Disconnecting Agents

If agents are disconnecting, there could be problems with addresses that need to be resolved in the agent configuration files. See also Understanding the Agent Config Files.

Check for Duplicate MAC addresses

The Sysdig agent will use the eth0 MAC address to identify the different hosts within an infrastructure. In a virtualized environment, you should confirm each of your VM's eth0 MAC addresses are unique.

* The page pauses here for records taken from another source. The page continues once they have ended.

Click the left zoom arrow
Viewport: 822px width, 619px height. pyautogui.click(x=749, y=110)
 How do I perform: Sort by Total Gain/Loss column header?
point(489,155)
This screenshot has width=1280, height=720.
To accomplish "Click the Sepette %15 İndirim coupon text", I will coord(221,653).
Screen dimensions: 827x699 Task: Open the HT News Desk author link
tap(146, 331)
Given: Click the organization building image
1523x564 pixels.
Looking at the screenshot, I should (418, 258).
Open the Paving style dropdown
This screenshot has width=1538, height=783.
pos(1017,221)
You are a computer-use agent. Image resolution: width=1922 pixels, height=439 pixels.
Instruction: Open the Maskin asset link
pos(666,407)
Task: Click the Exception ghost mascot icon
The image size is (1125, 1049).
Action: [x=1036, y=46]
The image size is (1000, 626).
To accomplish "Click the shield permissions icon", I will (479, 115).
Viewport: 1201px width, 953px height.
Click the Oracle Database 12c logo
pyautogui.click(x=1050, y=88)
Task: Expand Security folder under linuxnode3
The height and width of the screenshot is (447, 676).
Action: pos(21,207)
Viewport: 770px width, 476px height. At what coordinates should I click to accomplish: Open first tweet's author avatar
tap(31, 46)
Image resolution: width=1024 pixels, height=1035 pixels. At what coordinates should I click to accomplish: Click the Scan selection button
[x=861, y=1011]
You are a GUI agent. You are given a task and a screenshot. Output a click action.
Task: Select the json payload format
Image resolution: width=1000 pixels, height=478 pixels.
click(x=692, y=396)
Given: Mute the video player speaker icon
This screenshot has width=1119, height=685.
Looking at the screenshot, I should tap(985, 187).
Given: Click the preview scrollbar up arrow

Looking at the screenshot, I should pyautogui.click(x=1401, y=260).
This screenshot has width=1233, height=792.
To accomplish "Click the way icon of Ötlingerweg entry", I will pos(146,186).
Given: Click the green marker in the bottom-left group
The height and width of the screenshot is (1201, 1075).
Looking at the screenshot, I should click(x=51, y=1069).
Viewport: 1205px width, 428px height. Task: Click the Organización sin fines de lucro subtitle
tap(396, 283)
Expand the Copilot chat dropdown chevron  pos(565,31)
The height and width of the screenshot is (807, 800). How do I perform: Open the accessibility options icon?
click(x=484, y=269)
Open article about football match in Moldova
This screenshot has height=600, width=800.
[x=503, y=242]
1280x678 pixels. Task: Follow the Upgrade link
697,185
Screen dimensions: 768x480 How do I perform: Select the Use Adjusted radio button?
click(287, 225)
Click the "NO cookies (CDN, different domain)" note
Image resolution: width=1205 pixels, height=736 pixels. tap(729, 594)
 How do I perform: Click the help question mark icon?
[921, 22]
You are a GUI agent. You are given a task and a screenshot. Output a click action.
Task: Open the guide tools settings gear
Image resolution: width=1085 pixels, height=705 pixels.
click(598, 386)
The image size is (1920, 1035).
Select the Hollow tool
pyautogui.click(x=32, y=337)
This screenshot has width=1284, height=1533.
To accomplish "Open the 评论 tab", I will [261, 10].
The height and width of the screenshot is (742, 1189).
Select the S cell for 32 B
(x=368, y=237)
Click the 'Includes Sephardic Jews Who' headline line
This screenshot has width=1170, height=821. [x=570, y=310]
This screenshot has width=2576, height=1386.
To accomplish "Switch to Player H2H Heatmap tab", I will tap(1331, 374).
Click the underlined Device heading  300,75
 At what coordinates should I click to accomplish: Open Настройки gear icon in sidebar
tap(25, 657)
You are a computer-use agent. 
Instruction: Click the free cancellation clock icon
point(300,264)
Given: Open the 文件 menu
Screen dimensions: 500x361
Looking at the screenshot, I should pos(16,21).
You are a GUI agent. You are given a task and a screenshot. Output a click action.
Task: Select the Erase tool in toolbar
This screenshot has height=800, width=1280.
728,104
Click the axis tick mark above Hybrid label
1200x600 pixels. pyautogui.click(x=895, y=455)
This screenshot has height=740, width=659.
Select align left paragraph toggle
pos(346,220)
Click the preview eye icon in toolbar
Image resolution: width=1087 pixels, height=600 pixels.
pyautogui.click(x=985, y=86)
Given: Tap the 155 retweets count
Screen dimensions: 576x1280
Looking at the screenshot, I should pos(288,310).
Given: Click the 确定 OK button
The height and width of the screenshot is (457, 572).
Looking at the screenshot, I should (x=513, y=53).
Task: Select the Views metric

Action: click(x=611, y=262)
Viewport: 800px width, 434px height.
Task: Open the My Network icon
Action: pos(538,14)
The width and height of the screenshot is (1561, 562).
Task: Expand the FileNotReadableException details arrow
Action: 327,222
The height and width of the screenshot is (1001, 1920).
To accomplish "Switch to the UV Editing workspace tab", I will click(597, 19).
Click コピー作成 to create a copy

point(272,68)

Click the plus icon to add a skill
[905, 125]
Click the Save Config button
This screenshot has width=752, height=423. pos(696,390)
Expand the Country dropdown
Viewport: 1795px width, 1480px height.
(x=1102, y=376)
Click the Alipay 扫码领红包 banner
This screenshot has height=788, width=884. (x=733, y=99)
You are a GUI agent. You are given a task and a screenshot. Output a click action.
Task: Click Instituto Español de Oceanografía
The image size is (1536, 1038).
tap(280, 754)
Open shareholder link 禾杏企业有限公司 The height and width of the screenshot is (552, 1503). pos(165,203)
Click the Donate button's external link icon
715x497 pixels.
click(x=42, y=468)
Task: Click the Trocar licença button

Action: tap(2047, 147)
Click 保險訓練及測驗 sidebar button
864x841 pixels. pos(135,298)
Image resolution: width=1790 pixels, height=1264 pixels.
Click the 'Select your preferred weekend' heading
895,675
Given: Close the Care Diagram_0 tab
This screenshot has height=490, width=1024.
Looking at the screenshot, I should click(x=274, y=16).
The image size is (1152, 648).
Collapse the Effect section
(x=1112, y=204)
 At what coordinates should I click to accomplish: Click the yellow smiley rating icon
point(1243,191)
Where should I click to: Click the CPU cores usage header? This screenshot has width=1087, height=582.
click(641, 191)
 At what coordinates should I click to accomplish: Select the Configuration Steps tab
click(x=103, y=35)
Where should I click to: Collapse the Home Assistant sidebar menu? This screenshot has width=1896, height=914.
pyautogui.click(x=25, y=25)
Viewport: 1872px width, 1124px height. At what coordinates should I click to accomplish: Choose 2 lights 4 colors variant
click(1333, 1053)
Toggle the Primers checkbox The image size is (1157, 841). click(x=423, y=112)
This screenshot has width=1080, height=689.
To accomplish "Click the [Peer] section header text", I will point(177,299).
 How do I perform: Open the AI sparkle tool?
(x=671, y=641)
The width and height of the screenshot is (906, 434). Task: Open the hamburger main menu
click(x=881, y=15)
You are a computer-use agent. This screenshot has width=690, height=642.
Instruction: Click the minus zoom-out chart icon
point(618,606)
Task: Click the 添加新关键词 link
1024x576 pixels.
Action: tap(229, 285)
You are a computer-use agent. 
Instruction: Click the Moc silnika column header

If a unique address cannot be configured, you can supply an additional parameter in the Sysdig agent's dragent.yaml configuration file: machine_id_prefix: prefix

The prefix text can be any string and will be prepended to the MAC address as reported in the Sysdig Monitor web interface's Explore tables.

Example: (using ADDITIONAL_CONF rather than Kubernetes Configmap)

Here is an example Docker run command installing the parameter via the ADDITIONAL_CONF parameter

docker run --name sysdig-agent --privileged --net host --pid host -e ACCESS_KEY=abc123-1234-abcd-4321-abc123def456 -e TAGS=tag1:value1 -e ADDITIONAL_CONF="machine_id_prefix: MyPrefix123-" -v /var/run/docker.sock:/host/var/run/docker.sock -v /dev:/host/dev -v /proc:/host/proc:ro -v /boot:/host/boot:ro -v /lib/modules:/host/lib/modules:ro -v /usr:/host/usr:ro sysdig/agent

The resulting /opt/draios/etc/dragent.yaml config file would look like this:

tags: tag1:value1
machine_id_prefix: MyPrefix123-

You will then see all of your hosts, provided that all the prefixes are unique. The prefix will be visible whenever the MAC address is displayed in any view.

See also: Agent Configuration.

Check for Conflicting MAC addresses in GKE environments

In Google Container Engine (GKE) environments, MAC addresses could be repeated across multiple hosts. This would cause some hosts running Sysdig agents not to appear in your web interface.

To address this, add a unique machine ID prefix to each config you use to deploy the agent to a given cluster (i.e. each sysdig-daemonset.yaml file).

Note: This example uses the (v1) ADDITIONAL_CONF, rather than (v2) Configmap method.

- name: ADDITIONAL_CONF value: "machine_id_prefix: mycluster1-prefix-"

Can't See Metrics After Agent Install

If agents were successfully installed, you could log in to the Sysdig Monitor UI, but no metrics are displayed in the Explore panel, first confirm that the agent license count has not been exceeded. Then check for any proxy, firewall, or host security policies preventing proper agent communication to the Sysdig Monitor backend infrastructure.

Check License Count

If network connectivity is good, the agent will connect to the backend but will be disconnected after a few seconds if the license count has been exceeded.

To check whether you are over-subscribed, go to Settings > Subscription.

See Subscription: Change Number of Licensed Agents for details.

Check Network Policy

Agent Connection Port

Check your service provider VPC security groups to verify that network ACLs are set to allow the agent's outbound traffic over TCP port 6443.

Outbound IP Addresses

Due to the distributed nature of the Sysdig Monitor infrastructure, the agent must be open for outbound connections to on all outbound IP addresses.

Check Amazon’s public IP ranges file to see all the potential IP addresses the Sysdig agent can use to communicate with the Sysdig backend databases.

AWS Metadata Endpoint

AWS metadata is used for gathering information about the instance itself, such as instance id, public IP address, etc.

When running on an AWS instance, access to the following AWS metadata endpoint is also needed:

Check Local Host Policy

The agent requires access to the following local system resources in order to gather metrics:

  • Read/Write access to /dev/sysdig devices.

  • Read access to all the files under /proc file system.

  • For container support, the Docker API endpoint /var/run/docker.sock

If any settings or firewall modifications are made, you may need to restart the agent service. In a shell on the affected instances issue the following command:

sudo service dragent restart